SHORT TASK A:
Answer these questions from the U.S. Army Band history text:
(i) At what event did the band give its first public performance?
(ii) Who was the band's first leader?
(iii) In what year did Fort Myer become the band's home installation?
SHORT TASK B: Could you update a passage of the U.S. Army Band history text? Begin at the words "January 25, 2022, marked", stop after "The White House.", and write the passage again with "Rose Garden" changed to "East Room".
SHORT TASK C: What would come next in the U.S. Army Band history text? Write a continuation that picks up after its final sentence.

TEXT EXTRACT:
_ _ _ _ _ _ _
The U.S. Army Band centennial was Jan. 25, 2022.

The U.S. Army Herald Trumpets pose for a photo on the White House lawn. The Herald Trumpets are The Official Fanfare Ensemble to The President of The United States.

The U.S. Army Herald Trumpets pose for a photo on the White House lawn. The Herald Trumpets are The Official Fanfare Ensemble to The President of The United States.

Fort Hunt Park’s visitors today hear crows cawing, chickadees chirping, airplanes descending to National Airport and vehicles buzzing up and down the George Washington Memorial Parkway. One hundred years ago, they might have heard the melodious sounds of trumpets, saxophones and flutes rippling across the rural landscape from what was then the U.S. Army’s Fort Hunt.

January 25, 2022, marked the centennial of the U.S. Army Band’s founding at Fort Hunt.

The U.S. Army Strings perform in the Rose Garden of The White House. 

 

In 1922, the Coast Artillery Corps was stationed at the fort to help protect Washington, D.C., the nation’s capital, from naval assault ships coming up the Potomac River, though one observer at the time wisecracked that this unit was not capable of attacking a dinghy.  

The Army had started a music school in 1910-1911 at the Washington Barracks, today’s Fort McNair, but when they organized a formal band of around 100 men, they moved to Fort Hunt because some buildings, now long gone, were available. Most of the band members were single and lived in barracks. In just nine months, September 1922, the band moved from Fort Hunt to the Washington Barracks.

There’s another local connection: Fort Belvoir’s Army Institute of Heraldry created the Army Band’s uniform, one authorized exclusively for this band. 

 The original band had both professionals and novices. The first leader, Warrant Officer Francis Leigh, graded the musicians. 

“Some could barely play an instrument,” snickers Adam Lessard, today’s head of the band’s collections and archives. 

The band’s first public performance was at an April 27, 1922 dedication of a statue of General Ulysses S. Grant at the U.S. Capitol. To travel from Fort Hunt to performance sites members had to be “creative,” Lessard says, navigating over muddy roads, using street cars and taking water taxis across the Potomac River. (The south section of the George Washington Memorial Parkway to Mount Vernon Estate was completed 1932.)

They had their first radio broadcast in 1923 and in the 1930s averaged four a week. In 1927, they performed at a ceremony honoring Charles Lindberg’s historic Spirit of St. Louis flight from New York to Paris, France.

In 1942, Fort Myer in Arlington became their home installation and is still their home today, near Arlington National Cemetery where they often play for funerals and ceremonies. Fort Myer today is called Joint Base Myer-Henderson Hall.
_ _ _ _ _ _ _
SUPPLIED DATA:

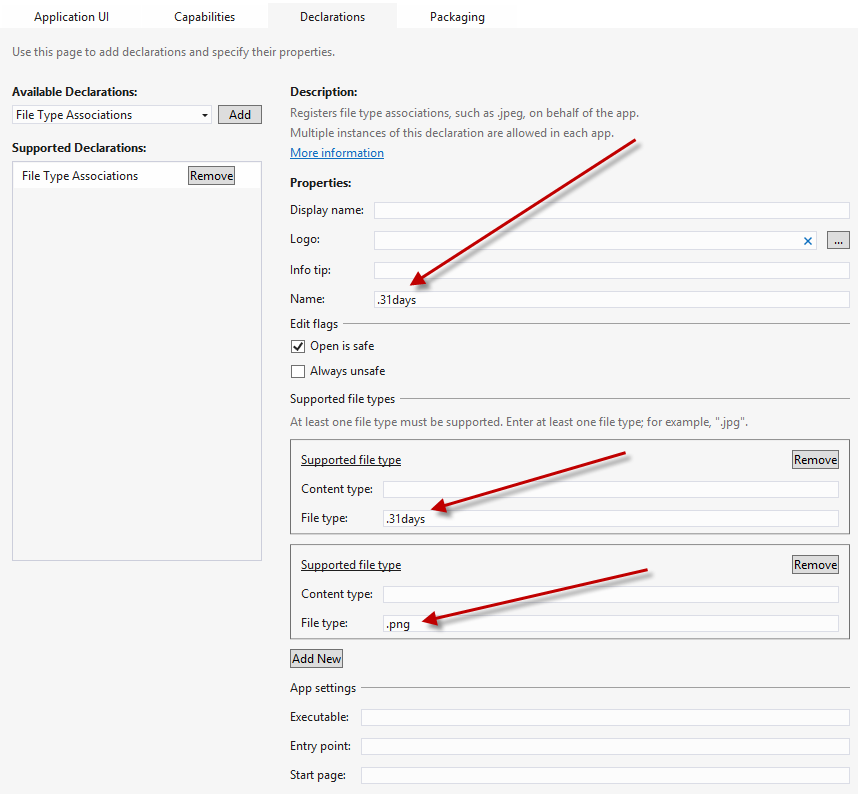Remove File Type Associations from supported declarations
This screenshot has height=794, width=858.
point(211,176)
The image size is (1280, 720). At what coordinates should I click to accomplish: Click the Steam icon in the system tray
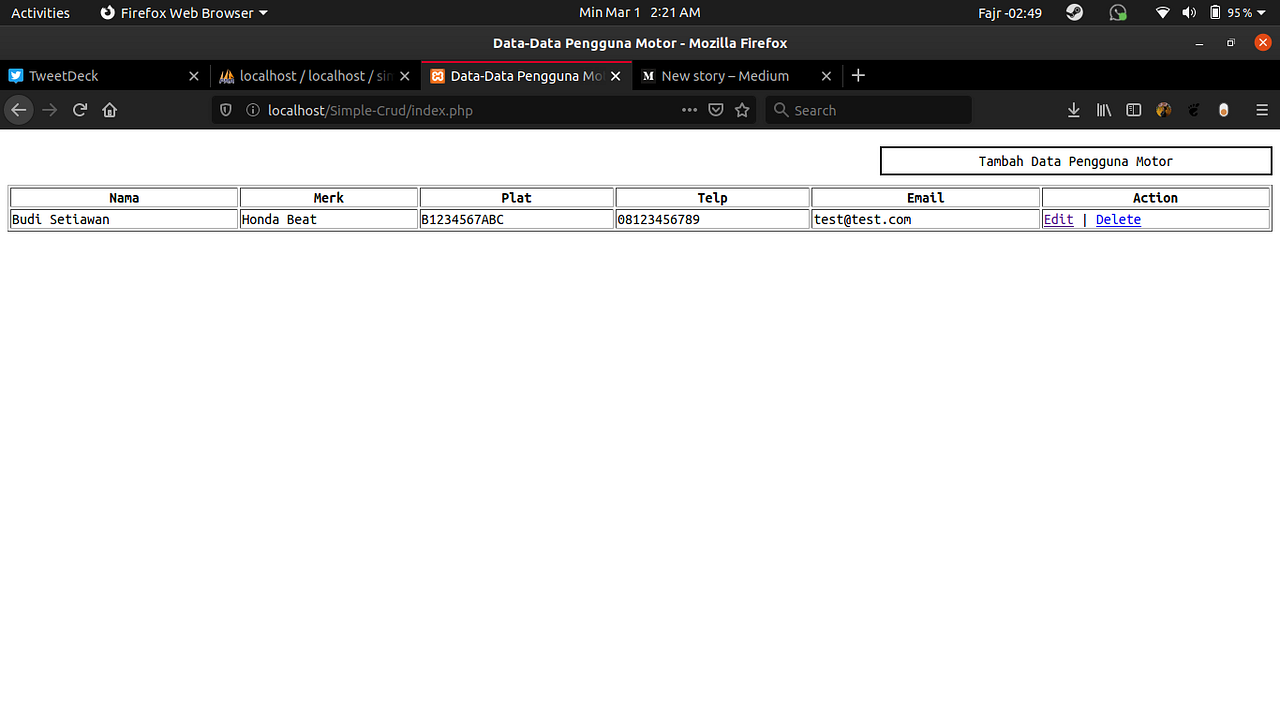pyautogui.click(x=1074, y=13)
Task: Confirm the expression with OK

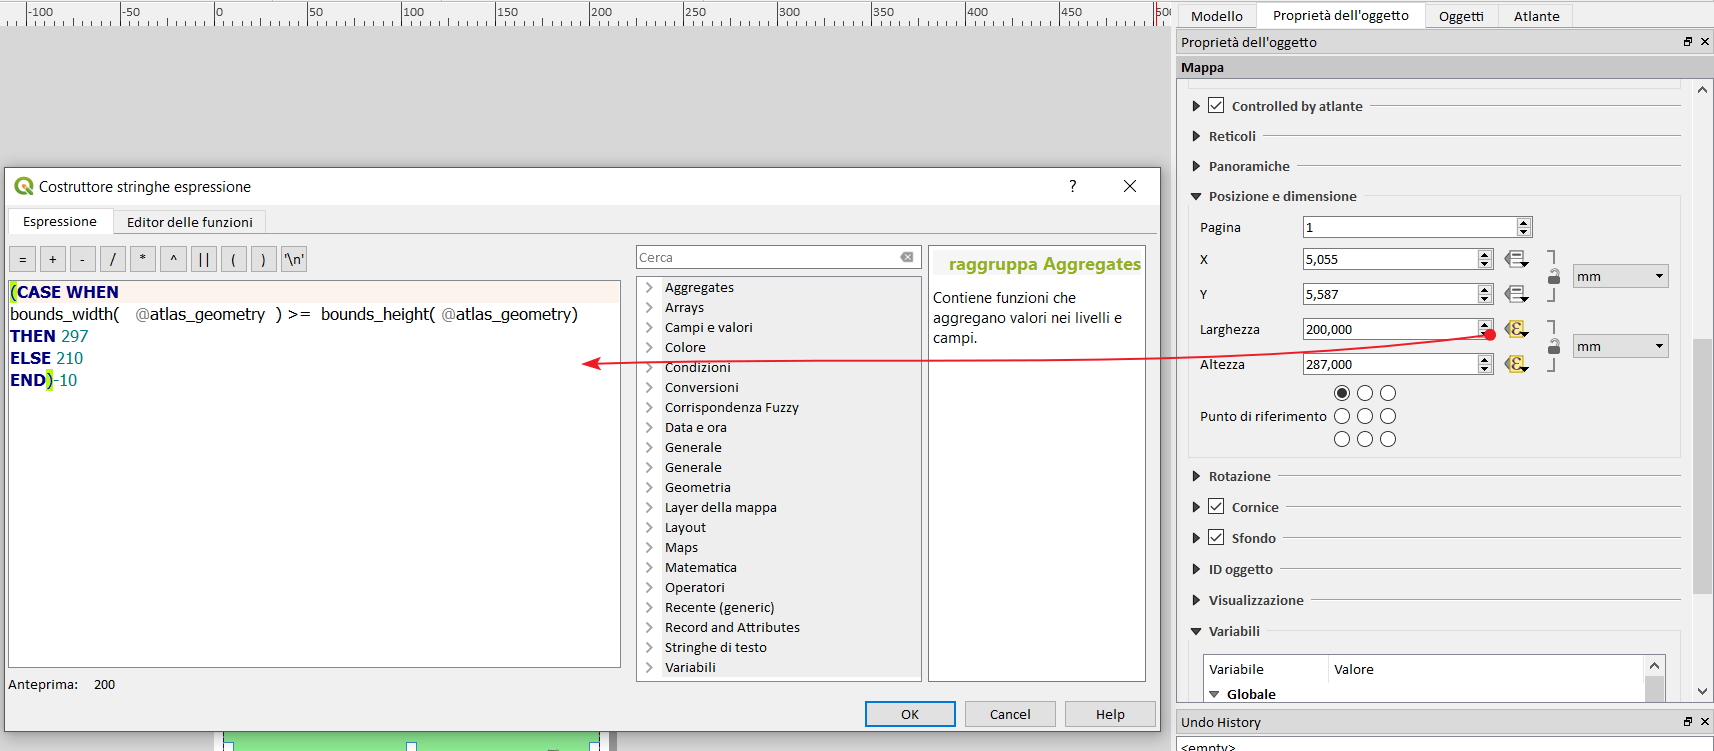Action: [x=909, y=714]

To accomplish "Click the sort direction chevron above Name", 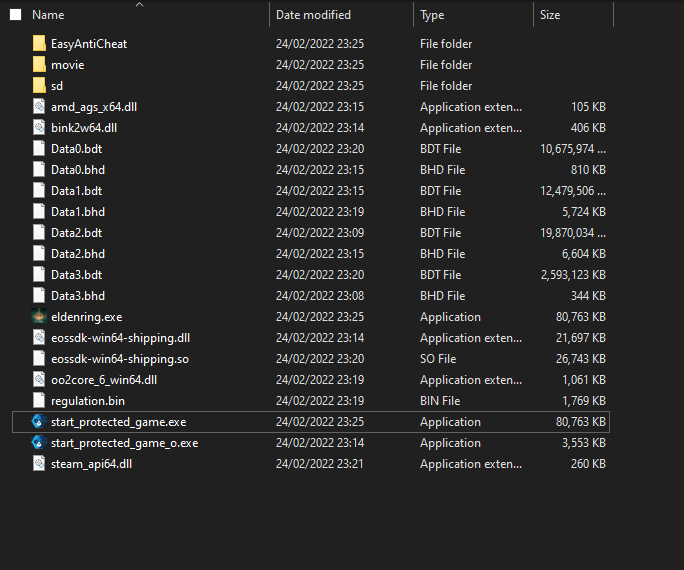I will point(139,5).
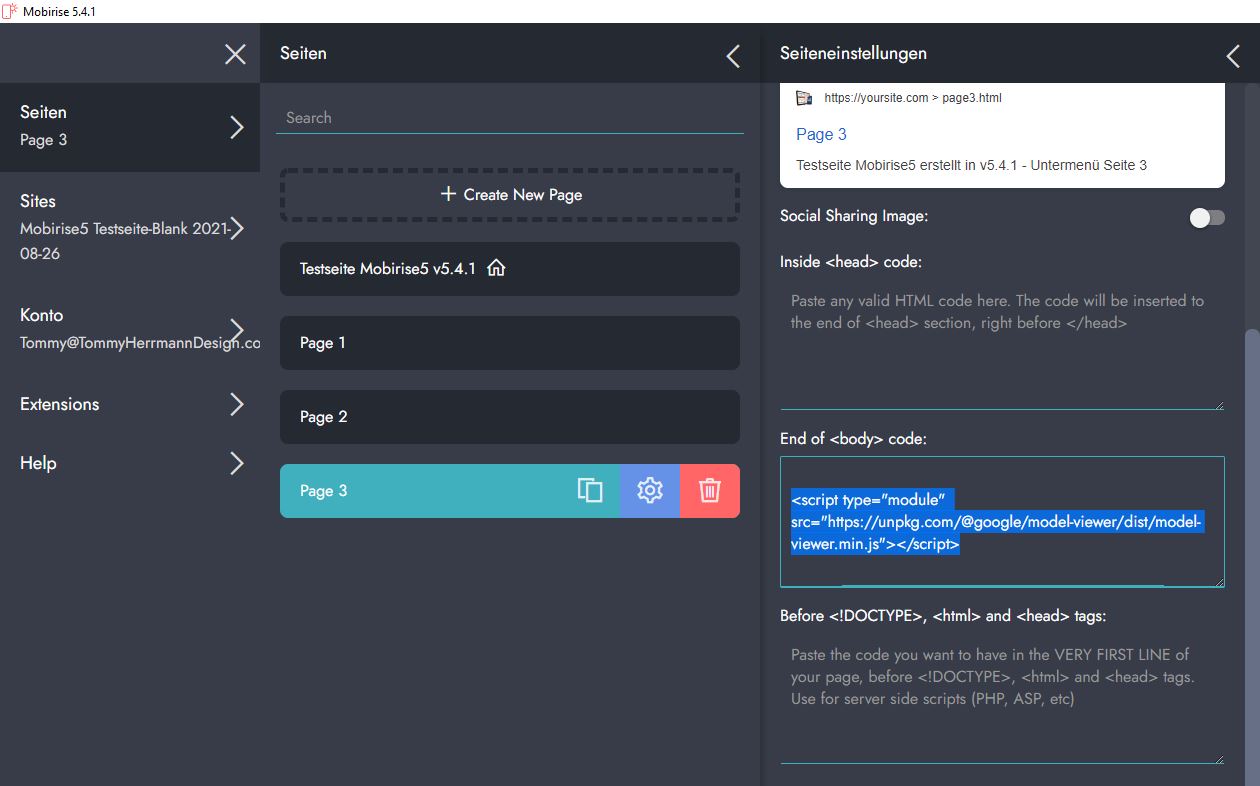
_ _ _ _ _ _ _
WRITTEN REPLY A:
(i) The April 27, 1922 dedication of a statue of General Ulysses S. Grant at the U.S. Capitol.
(ii) Warrant Officer Francis Leigh.
(iii) 1942.

WRITTEN REPLY B:
January 25, 2022, marked the centennial of the U.S. Army Band’s founding at Fort Hunt.

The U.S. Army Strings perform in the East Room of The White House.

WRITTEN REPLY C:
Starting as a mostly concert band of around 86 musicians, today the band has 256 professional musicians who stage 6,000 performances or missions a year. There’s a concert band, ceremonial band, strings, chorus, herald trumpets, blues band and a band that plays rock, pop, country, rhythm and blues and inspirational music. 


Pershing’s Own

The band is called “Pershing’s Own” because General John “Black Jack” J. Pershing believed the U.S. Army should have a band like the polished ones he had seen in Europe in World War I. He ordered the band’s formation and believed it could boost the troops’ spirits.

Staff Sgts. Adrienne Doctor and Sidonie McCray play taps for a wreath-laying at The Tomb of the Unknown Soldier. 

 

Making History

Today’s Pershing’s Own is a group of highly-trained, professional musicians who perform at some of the nation’s most high-profile events, for U.S. Presidents, the U.S. Congress and foreign dignitaries.  

They are the official band for full honor ceremonies at Arlington Cemetery’s Tomb of the Unknown Soldier. They provide buglers for wreath layings and do the fanfare for arrivals of foreign heads of state. They perform patriotic programs, for example, at the U.S. Capitol with the National Symphony Orchestra.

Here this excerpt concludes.